Par exemple, l’urgence, pour les retraites, est de les augmenter (pas pour faire joli dans un projet mais parce que la dépendance finit par coûter cher) pas de réduire l’âge et l’on finira par avoir un problème de financement à force de faire n’importe quoi par idéologie. Il faut, en se domaine, améliorer la répartition, d’une part, en alignant tous les régimes et, d’autre part, en prenant en compte la pénibilité réelle. Par exemple, il est probablement très pénible de conduire un métro (toute la journée, dans une rame dans le noir avec toutes les minutes un arrêt à une station avec, en plus, le risque d’un « incident grave de voyageurs) : des retraites à 55 ans sont parfaitement méritées.
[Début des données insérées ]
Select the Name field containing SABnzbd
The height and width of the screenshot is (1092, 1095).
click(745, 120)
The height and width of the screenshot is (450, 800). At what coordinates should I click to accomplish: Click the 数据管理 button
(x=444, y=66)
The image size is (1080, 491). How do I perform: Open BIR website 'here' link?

Par contre, je connais des cadres dans l’informatique des banques (dont un gros qui vient d’avoir 56 ans) : s’ils sont effectivement lassés à cause de trente ou trente-cinq ans d’une certaine routine, ne me dites pas qu’ils ne peuvent pas tenir jusqu’à plus de 60 ans.

 

D’ailleurs, les lascars m’énervent à reventer tous les progrès sociaux depuis le Front Populaire (alors que la lecture d’un manuel scolaire montre qu’il y a eu plus de progrès ou presque au cours du régime de Vichy, comme la création de la sécu, du SMIC, du minimum vieillesse, de la retraite par répartition et j’en passe comme l’obligation de la médecine du travail).

Par ailleurs, rappelons que le Front Populaire a été mis en place lors d’une période politique assez sombre chez nos voisins, par réaction au fascisme, et n’a duré que deux ans (pour être remplacé par ceux qui ont préparé l’invasion par l’Allemagne, pour résumer).
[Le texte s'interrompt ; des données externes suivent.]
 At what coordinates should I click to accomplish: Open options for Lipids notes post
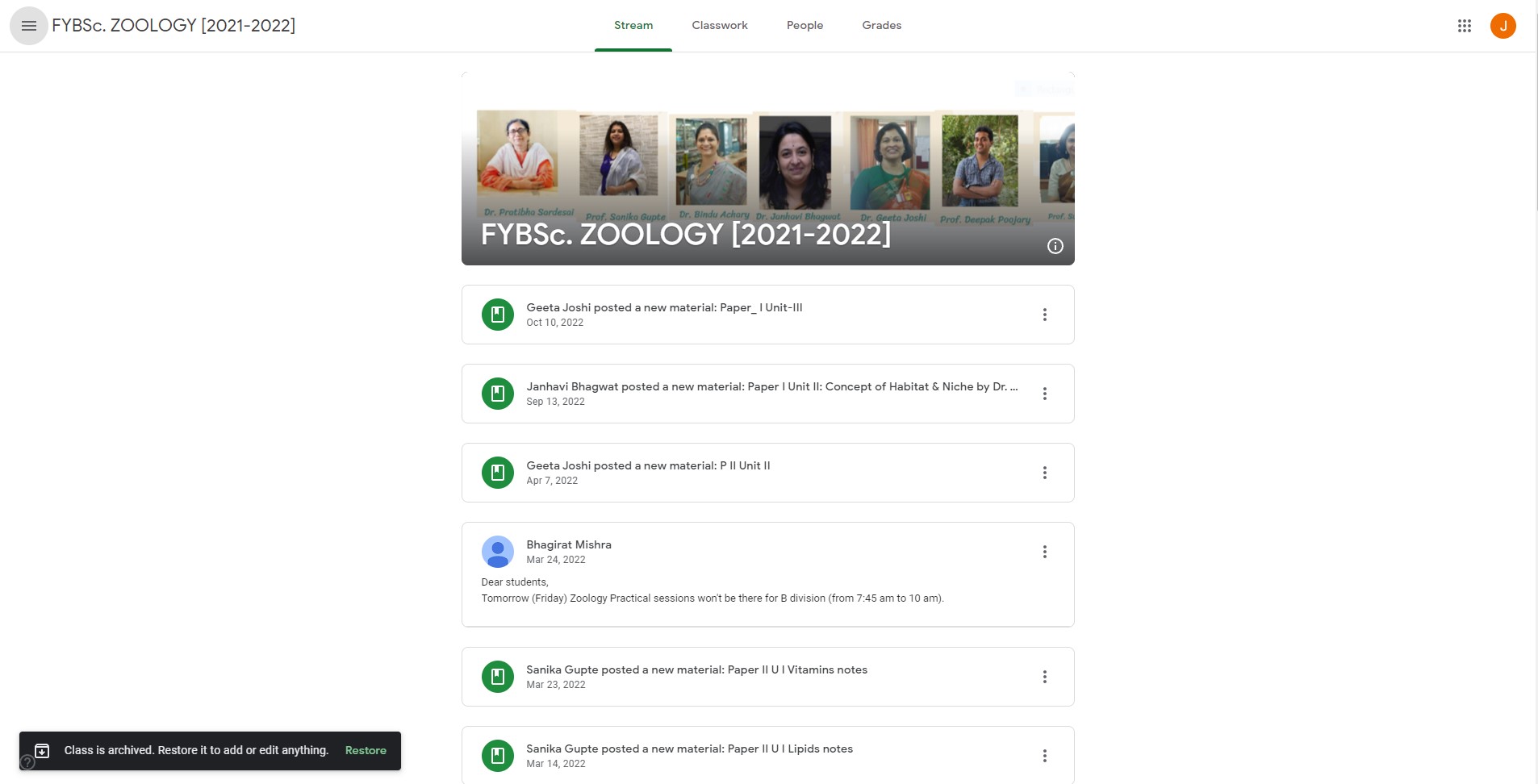pyautogui.click(x=1044, y=756)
Loin de moi la volonté de réduire les acquis de cette période mais, n’oublions pas, par ailleurs, que le Front Populaire ne fut pas issu d’un partage de circonscriptions sur la base d’un projet imposé mais par désistement des moins bien placés au second tour pour s’assurer de la victoire sans compter que ce sont les voix des radicaux (accusés de collabos…) qui ont aussi permis d’assurer le pouvoir

N’oublions pas, non plus, que les périodes où la gauche a pu gouverner au sein d’une coalition ne fut pas sur la base d’un programme. D’ailleurs, il y a longtemps que le « programme commun » avait été enterré, en 1981.

 

Je le disais hier dans Facebook : il faut ratisser large. On n’arrivera pas à faire que les tous les électeurs aient les mêmes idées mais nous pourrons faire en sorte que la somme des idées puisse être majoritaires. En d’autres termes, un candidat socialiste avec un programme issu de l’insoumission pourrait ne pas gagner alors qu’il le ferait avec un programme plus modéré. A l’issue du scrutin, par contre, les insoumis pourront gouverner avec les socialos (le leadership étant assuré par la formation arrivée en tête, comme le prévoit la tradition républicaine).

Parlons peu, parlons bien : l’union est un piège à cons. Malheureusement, les militants tournent entre eux dans les réseaux sociaux ou dans leurs cercles d’amis et oublient que tout n’est pas rose, justement. Mélenchon a fait 22% et si les 577 circonscription ont un candidat dont les affiches portent sa tronche et les bulletins son nom, on n’arrivera pas à dépasser ces 22% (allez, disons 26 ou 27, ce qui ne suffit pas à faire une majorité sauf avec le hasard des triangulaires). Je suppose que les cadres des partis ne sont pas dupes, notamment Méluche lui-même, qui n’est pas un lapin du six semaines. LFI veut dominer tous les autres et le faire savoir et les autres cherchent à exister, ne serait-ce que pour toucher un peu d’oseille et éviter ce qu’ils pensent être une déroute annoncée.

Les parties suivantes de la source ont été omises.